## EXTRACTED TEXT
________________________________________

In a historic first, Northrop Grumman is set to launch a rescue mission to save a NASA space telescope from plunging into the Earth's atmosphere using a service robot to capture the stricken craft and boost it into a new, safer orbit.
In November 2004, NASA launched the Neil Gehrels Swift Observatory to study gamma-ray bursts and monitor the afterglow in X-ray and UV/visible light at the location. For almost 22 years, the robotic satellite has carried out its mission, but, like thousands of spacecraft before it, the space telescope is now facing the inevitable fiery and fatal consequences of years of orbital decay that will cause it to reenter the atmosphere.
Until very recently, that would have been the end of the story. As has happened many times before, those who sent the telescope into orbit would have no choice but to resign themselves to watching helplessly while a perfectly good spacecraft met its end. However, that is changing thanks to advances in launchers and robotics that make a rescue mission feasible.
The plan is to use a Northrop Grumman air-launched Pegasus XL rocket carried aloft by the company's Stargazer L-1011 carrier aircraft and loaded with a roughly 880-lb (400-kg) LINK spacecraft built by Katalyst Space Technologies. After being released over the equatorial waters near Kwajalein Atoll in the Marshall Islands, the Pegasus will fire its solid-rocket motor and send LINK into Swift's precise orbital plane, which has an inclination of 20.6° to the equator.
Once separated from the Pegasus upper stage, LINK will use its own onboard propulsion system to chase Swift over a number of days or even weeks until it matches the trajectory of the space telescope, for an interception with both traveling at about 17,000 mph (27,000 km/h).
That may sound relatively simple, but it's far from it. Because of the latency of radio signals between mission control and LINK, the rescue craft must rely entirely on its autonomous onboard computers processing data from the optical cameras, LiDAR ranging sensors, guidance flight software, and real-time imaging.

________________________________________

## EXERCISE 1
Arrange the records as a two-column CSV with the columns "instruction" and "click_target", one row for each request. Begin at the start of the records and stop after the line that contains "pyautogui.click(x=627, y=385)". Put each request's text and its answer in one quoted field each, with line breaks turned into spaces.

________________________________________

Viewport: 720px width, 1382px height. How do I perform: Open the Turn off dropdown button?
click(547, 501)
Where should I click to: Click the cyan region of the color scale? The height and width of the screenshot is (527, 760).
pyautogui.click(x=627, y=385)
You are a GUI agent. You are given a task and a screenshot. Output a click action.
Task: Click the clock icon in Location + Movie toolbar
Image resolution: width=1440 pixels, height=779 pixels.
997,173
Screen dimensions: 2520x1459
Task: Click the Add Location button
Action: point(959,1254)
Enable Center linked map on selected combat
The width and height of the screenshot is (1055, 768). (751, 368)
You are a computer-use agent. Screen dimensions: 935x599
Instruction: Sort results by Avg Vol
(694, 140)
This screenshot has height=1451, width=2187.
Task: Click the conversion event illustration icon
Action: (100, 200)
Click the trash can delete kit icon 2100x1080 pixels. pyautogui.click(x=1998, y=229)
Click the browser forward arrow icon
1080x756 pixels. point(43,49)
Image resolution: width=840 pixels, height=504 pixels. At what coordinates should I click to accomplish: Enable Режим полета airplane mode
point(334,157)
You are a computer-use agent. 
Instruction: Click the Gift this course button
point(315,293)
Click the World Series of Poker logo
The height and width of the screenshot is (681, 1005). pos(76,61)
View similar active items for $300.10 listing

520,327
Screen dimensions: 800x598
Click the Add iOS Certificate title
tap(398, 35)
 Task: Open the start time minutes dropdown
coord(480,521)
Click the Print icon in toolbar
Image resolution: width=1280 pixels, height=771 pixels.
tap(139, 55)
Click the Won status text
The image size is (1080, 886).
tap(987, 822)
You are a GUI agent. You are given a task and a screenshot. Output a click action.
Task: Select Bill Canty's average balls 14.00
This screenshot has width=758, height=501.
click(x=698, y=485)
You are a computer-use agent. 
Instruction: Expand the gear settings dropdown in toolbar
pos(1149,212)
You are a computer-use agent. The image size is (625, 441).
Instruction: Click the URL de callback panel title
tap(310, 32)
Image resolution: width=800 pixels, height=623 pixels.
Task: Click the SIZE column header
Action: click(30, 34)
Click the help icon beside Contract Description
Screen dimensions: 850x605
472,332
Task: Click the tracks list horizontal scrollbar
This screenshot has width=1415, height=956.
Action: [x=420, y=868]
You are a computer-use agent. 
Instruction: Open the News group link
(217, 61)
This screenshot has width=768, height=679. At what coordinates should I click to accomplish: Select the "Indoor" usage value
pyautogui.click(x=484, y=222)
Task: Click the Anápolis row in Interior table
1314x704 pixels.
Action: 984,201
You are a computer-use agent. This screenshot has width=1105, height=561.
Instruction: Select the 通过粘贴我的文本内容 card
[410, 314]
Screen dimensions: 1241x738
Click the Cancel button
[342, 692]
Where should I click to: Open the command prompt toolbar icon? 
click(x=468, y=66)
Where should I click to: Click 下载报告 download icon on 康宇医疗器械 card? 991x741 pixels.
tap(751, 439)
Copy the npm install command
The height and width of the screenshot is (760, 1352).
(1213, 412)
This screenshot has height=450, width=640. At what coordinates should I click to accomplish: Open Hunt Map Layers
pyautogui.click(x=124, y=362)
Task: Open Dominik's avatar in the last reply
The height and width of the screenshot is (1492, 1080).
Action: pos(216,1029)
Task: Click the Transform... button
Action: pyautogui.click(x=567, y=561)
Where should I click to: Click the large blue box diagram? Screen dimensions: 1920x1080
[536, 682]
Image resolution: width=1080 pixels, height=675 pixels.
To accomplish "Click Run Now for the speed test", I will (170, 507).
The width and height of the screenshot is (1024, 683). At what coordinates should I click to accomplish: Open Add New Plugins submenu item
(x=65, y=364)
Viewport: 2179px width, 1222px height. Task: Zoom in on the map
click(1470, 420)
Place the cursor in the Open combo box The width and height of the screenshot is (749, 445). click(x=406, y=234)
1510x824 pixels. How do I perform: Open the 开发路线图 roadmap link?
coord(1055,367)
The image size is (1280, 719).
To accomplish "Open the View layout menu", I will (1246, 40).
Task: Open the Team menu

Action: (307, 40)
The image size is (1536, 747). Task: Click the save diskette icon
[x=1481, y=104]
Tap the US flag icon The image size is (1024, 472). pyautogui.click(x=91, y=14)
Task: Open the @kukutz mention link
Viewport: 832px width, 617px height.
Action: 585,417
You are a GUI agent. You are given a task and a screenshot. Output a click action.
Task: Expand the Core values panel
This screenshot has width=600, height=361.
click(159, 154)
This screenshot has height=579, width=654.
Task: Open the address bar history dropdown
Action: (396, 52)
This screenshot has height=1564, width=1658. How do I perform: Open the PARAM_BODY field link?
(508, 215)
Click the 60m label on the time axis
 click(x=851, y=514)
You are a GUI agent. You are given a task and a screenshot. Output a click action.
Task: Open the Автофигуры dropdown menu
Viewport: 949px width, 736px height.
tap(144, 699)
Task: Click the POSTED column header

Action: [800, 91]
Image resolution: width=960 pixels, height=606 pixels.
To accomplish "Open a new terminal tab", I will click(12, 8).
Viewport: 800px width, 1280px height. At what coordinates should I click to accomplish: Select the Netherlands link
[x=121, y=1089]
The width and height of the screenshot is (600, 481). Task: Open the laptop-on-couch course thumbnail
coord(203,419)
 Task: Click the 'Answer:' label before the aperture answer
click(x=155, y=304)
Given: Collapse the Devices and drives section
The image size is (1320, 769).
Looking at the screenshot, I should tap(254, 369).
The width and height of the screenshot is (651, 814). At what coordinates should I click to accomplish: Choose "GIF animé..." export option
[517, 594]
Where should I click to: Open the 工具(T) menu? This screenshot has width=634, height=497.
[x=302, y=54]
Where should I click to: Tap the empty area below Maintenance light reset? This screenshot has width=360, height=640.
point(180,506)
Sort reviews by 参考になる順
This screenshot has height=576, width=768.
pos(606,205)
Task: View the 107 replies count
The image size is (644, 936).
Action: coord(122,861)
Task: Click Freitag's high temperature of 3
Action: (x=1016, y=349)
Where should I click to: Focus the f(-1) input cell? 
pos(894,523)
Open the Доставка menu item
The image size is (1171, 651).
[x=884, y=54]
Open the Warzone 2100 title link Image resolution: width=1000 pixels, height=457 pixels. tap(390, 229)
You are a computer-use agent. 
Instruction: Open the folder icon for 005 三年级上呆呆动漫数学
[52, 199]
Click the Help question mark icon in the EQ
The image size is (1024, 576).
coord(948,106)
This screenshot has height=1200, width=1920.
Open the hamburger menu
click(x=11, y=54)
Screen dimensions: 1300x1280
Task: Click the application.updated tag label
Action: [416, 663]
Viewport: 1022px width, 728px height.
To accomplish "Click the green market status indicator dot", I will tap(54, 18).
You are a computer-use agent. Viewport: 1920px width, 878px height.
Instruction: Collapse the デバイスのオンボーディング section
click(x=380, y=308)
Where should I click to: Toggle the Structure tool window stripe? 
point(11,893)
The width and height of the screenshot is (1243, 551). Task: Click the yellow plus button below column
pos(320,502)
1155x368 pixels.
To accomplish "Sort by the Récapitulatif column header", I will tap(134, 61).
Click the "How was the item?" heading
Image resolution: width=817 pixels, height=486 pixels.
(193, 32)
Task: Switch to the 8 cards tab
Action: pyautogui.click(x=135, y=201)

________________________________________

## EXERCISE 2
Write out the passage on the Swift rescue mission again, beginning at the words "In November 2004, NASA" and stopping after "reenter the atmosphere.". Replace "space telescope" with "observatory" throughout.

## EXPECTED OUTPUT 1
instruction,click_target
"Viewport: 720px width, 1382px height. How do I perform: Open the Turn off dropdown button?","click(547, 501)"
"Where should I click to: Click the cyan region of the color scale? The height and width of the screenshot is (527, 760).","pyautogui.click(x=627, y=385)"

## EXPECTED OUTPUT 2
In November 2004, NASA launched the Neil Gehrels Swift Observatory to study gamma-ray bursts and monitor the afterglow in X-ray and UV/visible light at the location. For almost 22 years, the robotic satellite has carried out its mission, but, like thousands of spacecraft before it, the observatory is now facing the inevitable fiery and fatal consequences of years of orbital decay that will cause it to reenter the atmosphere.